Reproduce these entries verbatim, starting at the line that contains "You are a computer-use agent. The" and ending after the line that contains "pos(426,225)".

(EXTRACTED ENTRIES):
— Start —
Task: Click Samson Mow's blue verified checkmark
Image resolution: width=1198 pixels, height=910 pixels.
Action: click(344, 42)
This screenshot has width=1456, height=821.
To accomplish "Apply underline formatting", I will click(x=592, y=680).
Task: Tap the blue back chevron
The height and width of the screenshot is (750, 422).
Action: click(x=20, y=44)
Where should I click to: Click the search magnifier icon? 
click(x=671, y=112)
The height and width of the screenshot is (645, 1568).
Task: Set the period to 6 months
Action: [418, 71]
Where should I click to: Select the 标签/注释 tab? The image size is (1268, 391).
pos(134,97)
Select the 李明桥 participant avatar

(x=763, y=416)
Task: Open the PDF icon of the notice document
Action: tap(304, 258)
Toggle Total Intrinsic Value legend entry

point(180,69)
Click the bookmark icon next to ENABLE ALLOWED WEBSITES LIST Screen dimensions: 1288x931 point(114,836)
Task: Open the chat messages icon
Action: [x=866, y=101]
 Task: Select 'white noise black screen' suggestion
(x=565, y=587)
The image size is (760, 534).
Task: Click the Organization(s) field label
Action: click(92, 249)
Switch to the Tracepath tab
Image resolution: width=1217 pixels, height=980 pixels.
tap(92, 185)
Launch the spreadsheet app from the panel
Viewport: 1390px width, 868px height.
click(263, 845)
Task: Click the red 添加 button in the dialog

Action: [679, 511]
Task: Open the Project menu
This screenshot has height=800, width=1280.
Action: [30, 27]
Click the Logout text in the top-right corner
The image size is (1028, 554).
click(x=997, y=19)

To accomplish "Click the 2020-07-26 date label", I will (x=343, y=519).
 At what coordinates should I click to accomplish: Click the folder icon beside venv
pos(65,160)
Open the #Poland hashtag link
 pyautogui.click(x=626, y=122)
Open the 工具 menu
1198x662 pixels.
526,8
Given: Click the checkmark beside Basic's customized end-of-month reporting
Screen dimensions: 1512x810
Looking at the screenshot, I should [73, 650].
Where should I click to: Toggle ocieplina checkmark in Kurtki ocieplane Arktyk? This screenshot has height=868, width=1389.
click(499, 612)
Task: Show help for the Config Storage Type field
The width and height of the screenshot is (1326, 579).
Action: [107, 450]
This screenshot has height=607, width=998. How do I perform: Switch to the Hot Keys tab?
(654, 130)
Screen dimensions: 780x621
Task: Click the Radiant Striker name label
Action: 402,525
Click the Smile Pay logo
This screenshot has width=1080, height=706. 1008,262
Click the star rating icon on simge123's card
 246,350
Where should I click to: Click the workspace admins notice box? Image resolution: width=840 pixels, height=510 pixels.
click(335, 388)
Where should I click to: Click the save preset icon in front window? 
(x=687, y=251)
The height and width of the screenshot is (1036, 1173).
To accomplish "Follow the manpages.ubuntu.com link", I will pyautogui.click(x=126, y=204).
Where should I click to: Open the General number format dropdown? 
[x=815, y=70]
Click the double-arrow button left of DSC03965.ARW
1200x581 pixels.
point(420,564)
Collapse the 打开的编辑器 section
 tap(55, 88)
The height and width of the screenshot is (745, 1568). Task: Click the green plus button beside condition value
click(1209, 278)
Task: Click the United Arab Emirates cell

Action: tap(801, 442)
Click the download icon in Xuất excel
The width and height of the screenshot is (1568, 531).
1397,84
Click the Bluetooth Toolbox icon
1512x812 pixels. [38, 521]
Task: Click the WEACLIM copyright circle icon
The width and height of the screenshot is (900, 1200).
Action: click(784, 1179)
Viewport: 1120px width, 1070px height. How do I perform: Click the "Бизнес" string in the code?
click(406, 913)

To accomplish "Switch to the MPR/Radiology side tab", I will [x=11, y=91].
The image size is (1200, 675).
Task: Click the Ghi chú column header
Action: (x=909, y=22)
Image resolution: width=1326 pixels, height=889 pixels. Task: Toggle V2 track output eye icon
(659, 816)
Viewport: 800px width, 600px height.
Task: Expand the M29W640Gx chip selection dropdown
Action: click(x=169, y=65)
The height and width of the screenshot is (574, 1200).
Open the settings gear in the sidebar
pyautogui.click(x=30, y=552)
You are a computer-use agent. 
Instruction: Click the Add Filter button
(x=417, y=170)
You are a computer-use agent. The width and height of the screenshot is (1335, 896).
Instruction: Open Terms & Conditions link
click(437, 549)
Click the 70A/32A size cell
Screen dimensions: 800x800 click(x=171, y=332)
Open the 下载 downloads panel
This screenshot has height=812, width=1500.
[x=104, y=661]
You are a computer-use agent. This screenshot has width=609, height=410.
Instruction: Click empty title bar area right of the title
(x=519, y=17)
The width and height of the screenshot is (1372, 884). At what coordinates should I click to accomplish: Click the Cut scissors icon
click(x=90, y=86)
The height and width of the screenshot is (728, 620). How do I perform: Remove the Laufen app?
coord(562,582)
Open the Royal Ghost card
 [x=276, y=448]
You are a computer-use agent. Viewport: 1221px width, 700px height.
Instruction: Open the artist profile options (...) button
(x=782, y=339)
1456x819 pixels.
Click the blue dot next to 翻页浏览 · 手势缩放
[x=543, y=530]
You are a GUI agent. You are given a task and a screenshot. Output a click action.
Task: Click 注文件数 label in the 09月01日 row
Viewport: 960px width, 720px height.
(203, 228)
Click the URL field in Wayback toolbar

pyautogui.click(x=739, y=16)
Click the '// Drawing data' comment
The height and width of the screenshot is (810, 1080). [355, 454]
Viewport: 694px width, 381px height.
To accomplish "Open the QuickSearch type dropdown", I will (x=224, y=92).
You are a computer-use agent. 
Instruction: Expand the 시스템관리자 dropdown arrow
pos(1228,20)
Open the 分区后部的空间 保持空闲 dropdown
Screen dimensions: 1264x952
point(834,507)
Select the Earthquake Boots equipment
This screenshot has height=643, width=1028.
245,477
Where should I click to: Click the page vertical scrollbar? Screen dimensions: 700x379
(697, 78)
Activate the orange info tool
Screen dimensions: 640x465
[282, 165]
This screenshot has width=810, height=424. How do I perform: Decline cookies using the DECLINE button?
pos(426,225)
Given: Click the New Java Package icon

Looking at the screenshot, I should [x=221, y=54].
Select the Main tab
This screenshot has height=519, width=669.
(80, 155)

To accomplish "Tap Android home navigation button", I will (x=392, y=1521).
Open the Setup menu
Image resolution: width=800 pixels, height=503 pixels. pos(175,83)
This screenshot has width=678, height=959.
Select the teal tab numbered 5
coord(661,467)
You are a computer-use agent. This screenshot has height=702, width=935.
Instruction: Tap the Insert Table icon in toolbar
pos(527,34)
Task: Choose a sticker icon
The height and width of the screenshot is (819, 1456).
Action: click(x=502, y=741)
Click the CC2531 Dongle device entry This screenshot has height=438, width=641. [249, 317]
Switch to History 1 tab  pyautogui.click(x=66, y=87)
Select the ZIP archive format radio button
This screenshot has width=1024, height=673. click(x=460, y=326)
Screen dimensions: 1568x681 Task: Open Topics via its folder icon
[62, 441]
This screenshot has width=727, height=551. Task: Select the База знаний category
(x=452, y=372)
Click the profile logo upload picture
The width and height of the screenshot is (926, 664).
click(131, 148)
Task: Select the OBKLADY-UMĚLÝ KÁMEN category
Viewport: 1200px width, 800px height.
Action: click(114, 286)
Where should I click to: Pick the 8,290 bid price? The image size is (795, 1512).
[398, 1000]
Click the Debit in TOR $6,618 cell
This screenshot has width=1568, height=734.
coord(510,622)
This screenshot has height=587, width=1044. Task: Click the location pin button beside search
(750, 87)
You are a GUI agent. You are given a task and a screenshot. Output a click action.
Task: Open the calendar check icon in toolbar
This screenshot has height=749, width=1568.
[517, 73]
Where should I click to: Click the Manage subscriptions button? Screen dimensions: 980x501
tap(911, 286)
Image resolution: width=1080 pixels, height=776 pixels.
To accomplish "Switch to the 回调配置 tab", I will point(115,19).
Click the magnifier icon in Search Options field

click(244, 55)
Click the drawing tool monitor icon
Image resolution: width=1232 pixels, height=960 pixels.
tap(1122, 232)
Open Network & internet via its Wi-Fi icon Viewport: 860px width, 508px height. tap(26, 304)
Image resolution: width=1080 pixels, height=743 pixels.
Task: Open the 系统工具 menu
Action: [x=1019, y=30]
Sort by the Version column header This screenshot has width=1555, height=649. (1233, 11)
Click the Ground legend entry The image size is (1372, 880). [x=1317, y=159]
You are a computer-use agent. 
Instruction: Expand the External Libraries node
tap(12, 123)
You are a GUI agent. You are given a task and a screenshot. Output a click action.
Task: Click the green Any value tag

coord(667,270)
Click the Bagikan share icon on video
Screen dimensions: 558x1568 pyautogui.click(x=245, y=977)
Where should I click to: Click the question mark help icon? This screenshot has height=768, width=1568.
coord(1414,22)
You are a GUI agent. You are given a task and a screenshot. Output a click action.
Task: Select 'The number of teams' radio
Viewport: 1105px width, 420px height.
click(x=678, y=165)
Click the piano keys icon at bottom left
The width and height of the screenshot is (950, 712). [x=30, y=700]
— End —
(OUTPUT):
You are a computer-use agent. The width and height of the screenshot is (1335, 896).
Instruction: Open Terms & Conditions link
click(437, 549)
Click the 70A/32A size cell
Screen dimensions: 800x800 click(x=171, y=332)
Open the 下载 downloads panel
This screenshot has height=812, width=1500.
[x=104, y=661]
You are a computer-use agent. This screenshot has width=609, height=410.
Instruction: Click empty title bar area right of the title
(x=519, y=17)
The width and height of the screenshot is (1372, 884). At what coordinates should I click to accomplish: Click the Cut scissors icon
click(x=90, y=86)
The height and width of the screenshot is (728, 620). How do I perform: Remove the Laufen app?
coord(562,582)
Open the Royal Ghost card
 [x=276, y=448]
You are a computer-use agent. Viewport: 1221px width, 700px height.
Instruction: Open the artist profile options (...) button
(x=782, y=339)
1456x819 pixels.
Click the blue dot next to 翻页浏览 · 手势缩放
[x=543, y=530]
You are a GUI agent. You are given a task and a screenshot. Output a click action.
Task: Click 注文件数 label in the 09月01日 row
Viewport: 960px width, 720px height.
(203, 228)
Click the URL field in Wayback toolbar

pyautogui.click(x=739, y=16)
Click the '// Drawing data' comment
The height and width of the screenshot is (810, 1080). [355, 454]
Viewport: 694px width, 381px height.
To accomplish "Open the QuickSearch type dropdown", I will (x=224, y=92).
You are a computer-use agent. 
Instruction: Expand the 시스템관리자 dropdown arrow
pos(1228,20)
Open the 分区后部的空间 保持空闲 dropdown
Screen dimensions: 1264x952
point(834,507)
Select the Earthquake Boots equipment
This screenshot has height=643, width=1028.
245,477
Where should I click to: Click the page vertical scrollbar? Screen dimensions: 700x379
(697, 78)
Activate the orange info tool
Screen dimensions: 640x465
[282, 165]
This screenshot has width=810, height=424. How do I perform: Decline cookies using the DECLINE button?
pos(426,225)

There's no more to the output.